Extending the agentic baseline to MongoDB
For agents to act with confidence, they need a complete and accurate view of how data is actually used. vFunction has long incorporated relational databases into its architectural model. This data is crucial for understanding the inner workings of the application, and for giving teams visibility into how services and domains interact with SQL-backed data. But as more applications adopt document stores and hybrid data architectures, gaps in data context become a limiting factor.
Modernization depends on eliminating those blind spots so recommendations and actions reflect the full reality of the system, not just part of it. With 4.5, MongoDB becomes a first-class part of the architectural model.
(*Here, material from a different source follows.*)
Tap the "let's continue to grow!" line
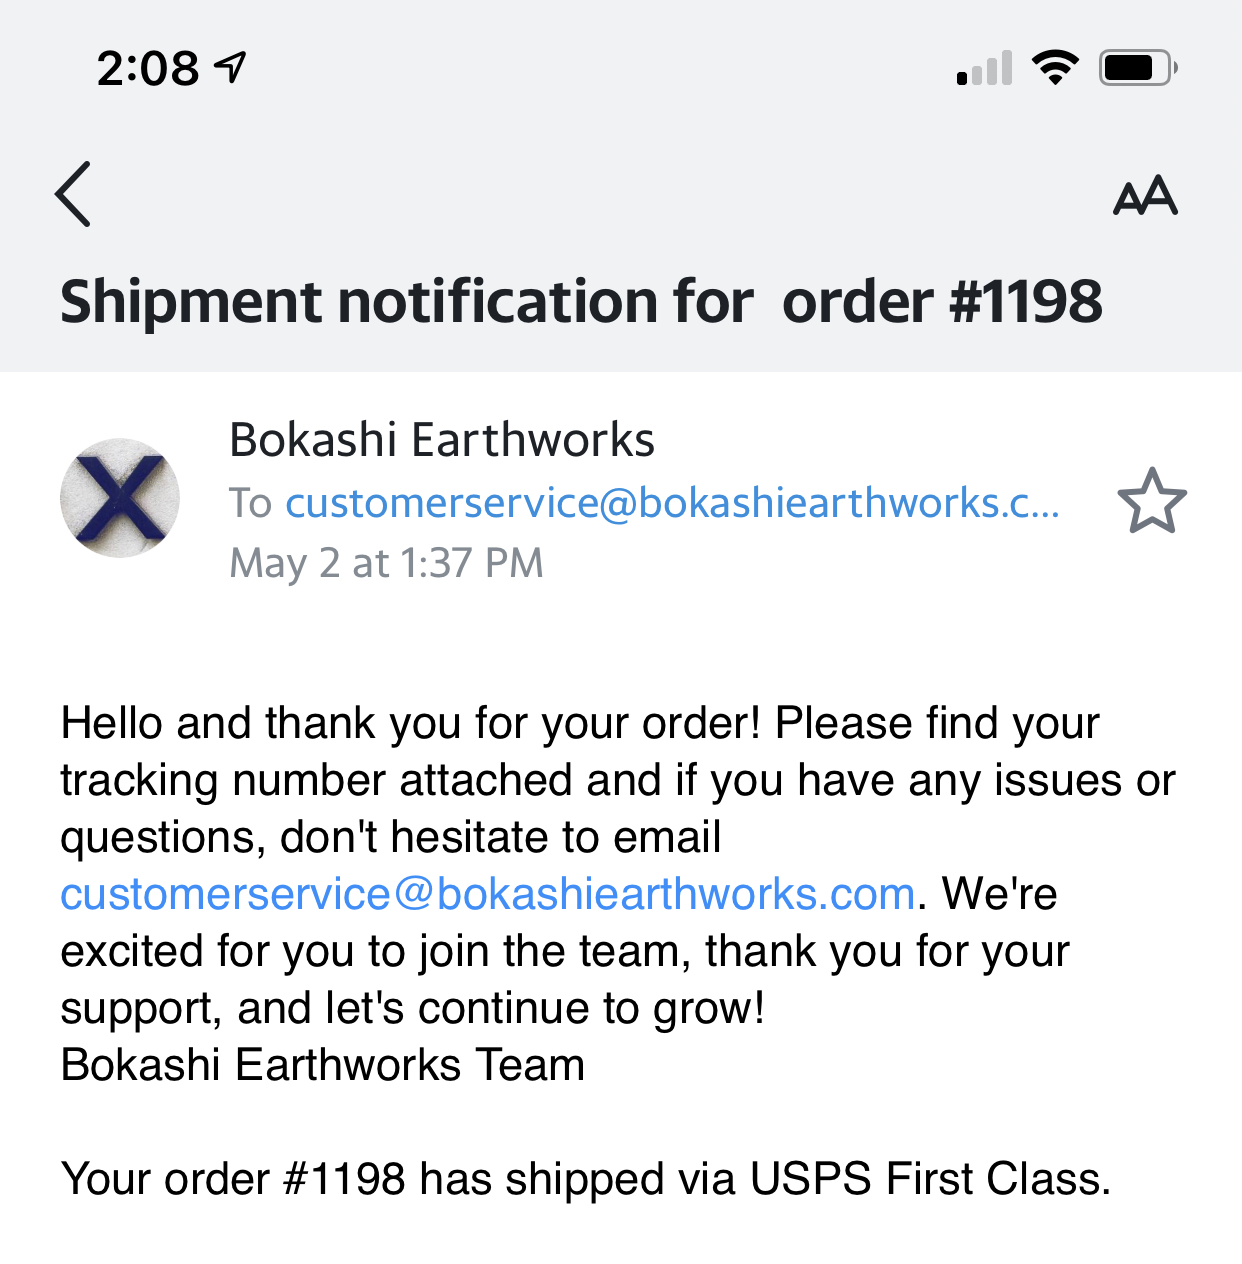This screenshot has height=1264, width=1242. point(412,1008)
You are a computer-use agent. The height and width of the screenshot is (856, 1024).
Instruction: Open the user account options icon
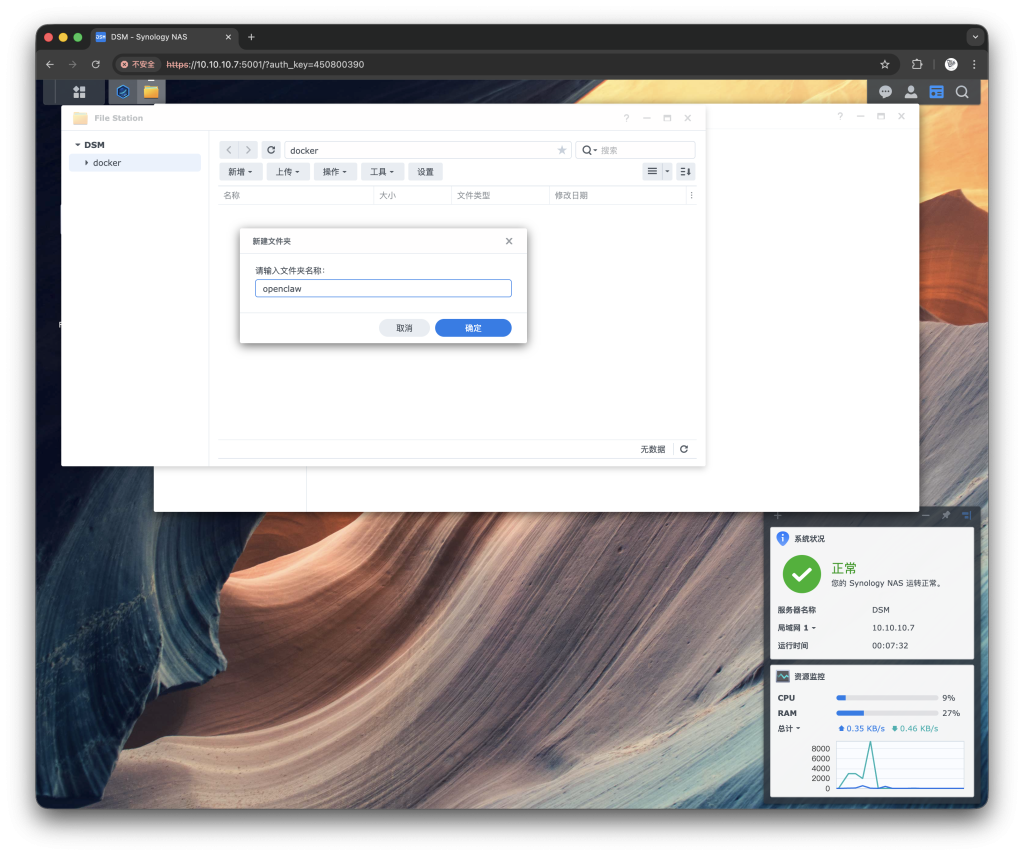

MongoDB collections are now parsed and analyzed alongside SQL database tables, giving the vFunction Agent a consistent view of data usage and dependencies across relational and non-relational stores, enabling safer, better-informed refactoring.
A shift in modernization
Together, these changes mark a shift in how modernization happens, laying the foundation for it to become increasingly autonomous. Agents don’t just suggest changes; they act within the boundaries defined by the system’s architecture:
- Architectural context determines what can change
- Confidence signals determine when it’s safe
- Agents carry that intent through execution
That combination, agentic automation grounded in architectural intent and confidence, is made possible by the foundation we laid in 2025 and defines the baseline we’re establishing for reliable agentic modernization in 2026.